“那个蠢蛋突然想看余兴节目,在蠢蛋先生收拾清理那些和他没有丝毫区别的祭品后,给了小鬼们一人一支铁棒。那对小鬼为了生存下去,只好每晚拼命地学习能够让变态狂人开心的杀人手法,活过了一个又一个冰冷的夜晚。”巴鲁克凝视着屏幕上正在移动的光标淡淡地说着,不知不觉间长长的烟灰掉落在了金属的地面上……
轻轻的弹了弹烟嘴,巴鲁克再次猛吸了一大口焦油和尼古丁的混合气体说道:“那两个小鬼……就是被这样调教出来的,而且在不知不觉间,接受了这一切。舍弃了蓝天下的世界,沈沦在了深邃的黑暗之中。成为了那个低能导演下一双表演用的狗。”
“真是够残酷的事情,真是配合我们的这个世界的写照啊。”冯爱丽娜翻过身子倚靠在金属栏桿上笑道:“需要同情他们一下吗?大姐头?”
“这可就是蠢话了呢,道德和正义什么的,我向来是不屑一顾的。这类东西……和从屁眼裏出来的东西相似的令人吃惊。同情这对小鬼?那不就和一边出售导弹和ms一边鼓吹和平的蠢蛋没区别了。”
“我们只要完成任务,将所有的碍事者铲除就可以了吧?但是适当的玩耍也无所谓吧?大姐头?在完成任务的前提下……”
“暂时忍耐着吧,观察一下也不错……”
“迷路的小孩子?要求借宿一宿?”渥特菲德看了一下电话确认没有问题后有些不满的说道:“我们这可不是宾馆啊,可以联络警察去找他们的家长吗?”

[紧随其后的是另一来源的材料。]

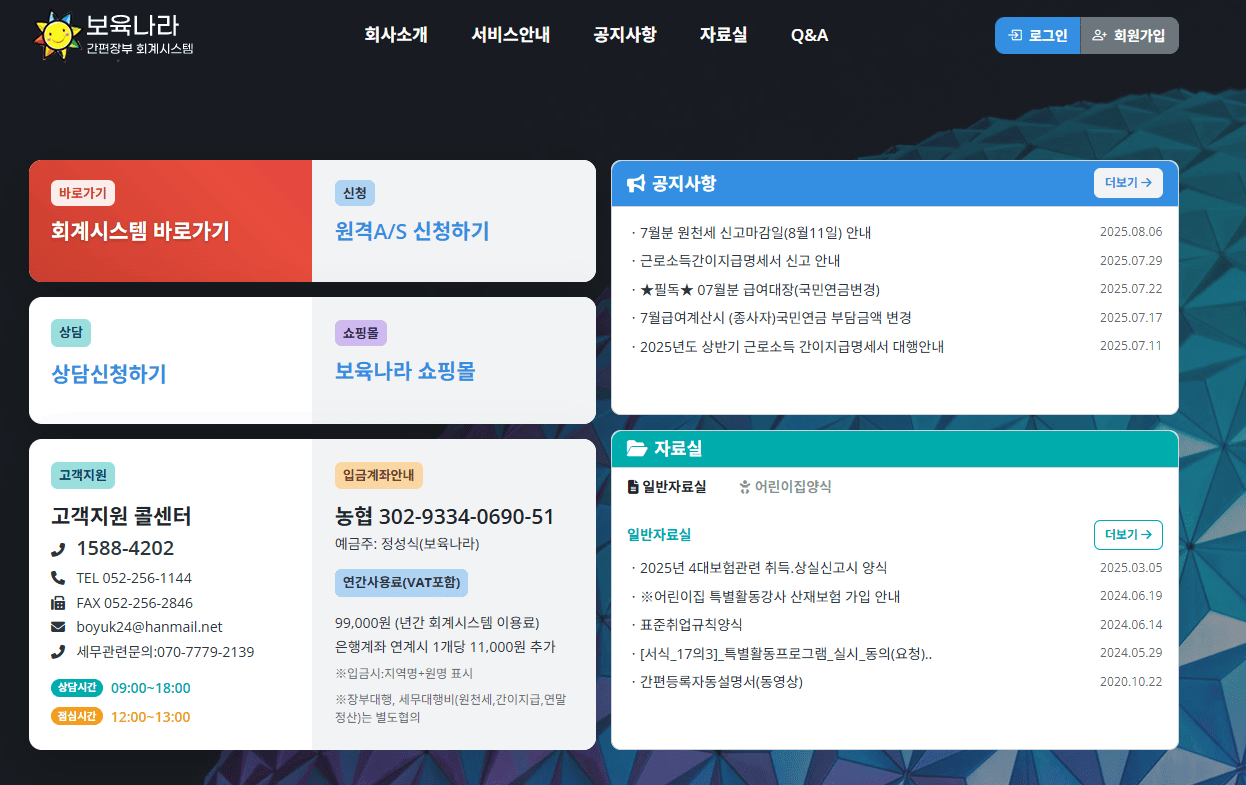Click the login door icon on 로그인 button
The image size is (1246, 785).
coord(1014,34)
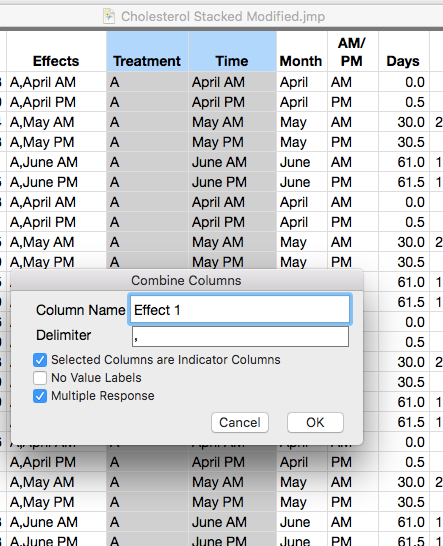
Task: Select the Time column header
Action: (x=232, y=52)
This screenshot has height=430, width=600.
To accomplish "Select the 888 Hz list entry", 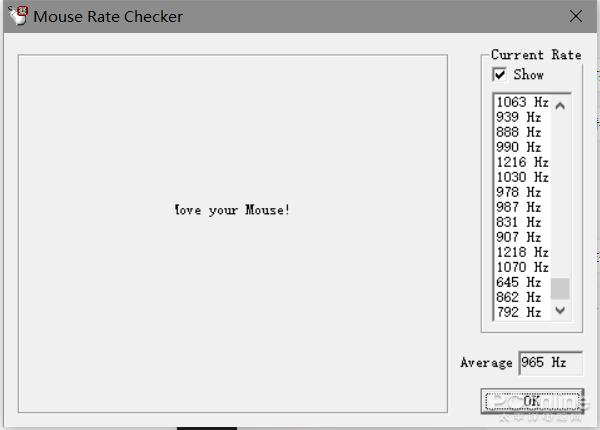I will click(523, 132).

“不行,语言方面有障碍。虽然看上去是白种人,但不是英语圈的人。说起来……他们使用一种很奇怪的话语来打招呼。”警卫摸着下巴沈思了片刻之后说到:“是……buna
seara,还有,他们互相叫对方的时候,似乎是这样称呼的——fratimaisou,soranmaimmare……请问您有什么头绪吗?”
“buna
seara……?你怎么突然地问我,我可不是语言学家……请稍等一下。”渥特菲德扭头向身后的玛琉问道:“你知道吗?buna
seara,soranmaimmare,你的‘前’职业应该接触过各种各样的地域的人吧。”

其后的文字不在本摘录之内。